Через Казацк проходила железнодорожная ветка. По ней, сквозь степи и нивы Кубани, поезда везли отпускников в благословенные края: Сочи, Лазаревское, Адлер… Потом они же возвращали их на север. Сейчас, ближе к концу октября, основной поток путешественников, денежных и деятельных, схлынул. Теперь наступало время публики более простой и прижимистой. Ехали пенсионеры, мамашки с нездоровыми детьми, мелкие чиновники и отставные силовики, которым достались льготные путевки. Ехали бизнесмены очень средней руки. Качались в вагонах гастарбайтеры, устремляющиеся на столичные стройки, а также в нефте- и газоносные районы Русского Севера и Сибири.
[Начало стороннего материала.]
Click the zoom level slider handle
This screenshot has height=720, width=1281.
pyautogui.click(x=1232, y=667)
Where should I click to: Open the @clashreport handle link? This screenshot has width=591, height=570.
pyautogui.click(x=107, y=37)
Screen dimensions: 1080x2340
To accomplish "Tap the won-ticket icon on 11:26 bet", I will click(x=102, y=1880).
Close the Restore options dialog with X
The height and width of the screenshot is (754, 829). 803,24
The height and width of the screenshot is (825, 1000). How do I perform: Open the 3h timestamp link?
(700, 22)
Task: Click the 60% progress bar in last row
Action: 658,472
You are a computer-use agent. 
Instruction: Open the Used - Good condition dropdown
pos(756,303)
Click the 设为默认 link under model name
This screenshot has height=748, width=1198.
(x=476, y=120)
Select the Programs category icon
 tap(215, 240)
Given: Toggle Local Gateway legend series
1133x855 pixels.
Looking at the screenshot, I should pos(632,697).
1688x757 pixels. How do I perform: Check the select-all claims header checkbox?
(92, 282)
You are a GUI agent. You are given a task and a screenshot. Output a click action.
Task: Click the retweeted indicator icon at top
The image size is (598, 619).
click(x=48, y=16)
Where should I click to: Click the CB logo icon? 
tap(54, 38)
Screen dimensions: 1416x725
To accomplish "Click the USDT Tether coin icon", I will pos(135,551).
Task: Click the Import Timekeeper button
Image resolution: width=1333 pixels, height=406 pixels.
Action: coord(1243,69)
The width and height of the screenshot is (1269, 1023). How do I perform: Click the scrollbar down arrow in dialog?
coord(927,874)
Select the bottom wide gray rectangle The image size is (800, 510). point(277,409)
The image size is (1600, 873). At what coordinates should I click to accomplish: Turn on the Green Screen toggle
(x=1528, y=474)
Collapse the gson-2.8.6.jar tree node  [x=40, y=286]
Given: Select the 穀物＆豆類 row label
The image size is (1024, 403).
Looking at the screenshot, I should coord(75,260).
Билетов в кассе оказалось полно – в том числе и на ближайший поезд, проходящий петербургский, что следовал через Москву. Перед выбором места Настя на секунду зависла. Весь образ ее прошлой двадцатилетней жизни – в скромнейшей хатке в приемной семье в станице Красивой – диктовал ей, что деньги следует экономить, поэтому надо выбрать плацкарт. Однако неправедные доходы, полученные за ворованные машины, жгли карман. Вдобавок дни, проведенные рядом с Артемом, приучили ее к жизни на широкую ногу – а грядущее замужество намекало, что теперь роскошь и богатство навсегда. В результате короткой внутренней борьбы между скупостью и мотовством девушка взяла билет «не нашим, не вашим» – купейный. Но когда спросили, какую полку предпочитает, скаредность восторжествовала. Она выбрала верхнюю – и дешевле почти на две тысячи, и легче можно спрятаться, забиться, ни с кем не общаться. Ей на сегодня разговоров хватило, особенно толстяк-хирург Игорь Олегович достал.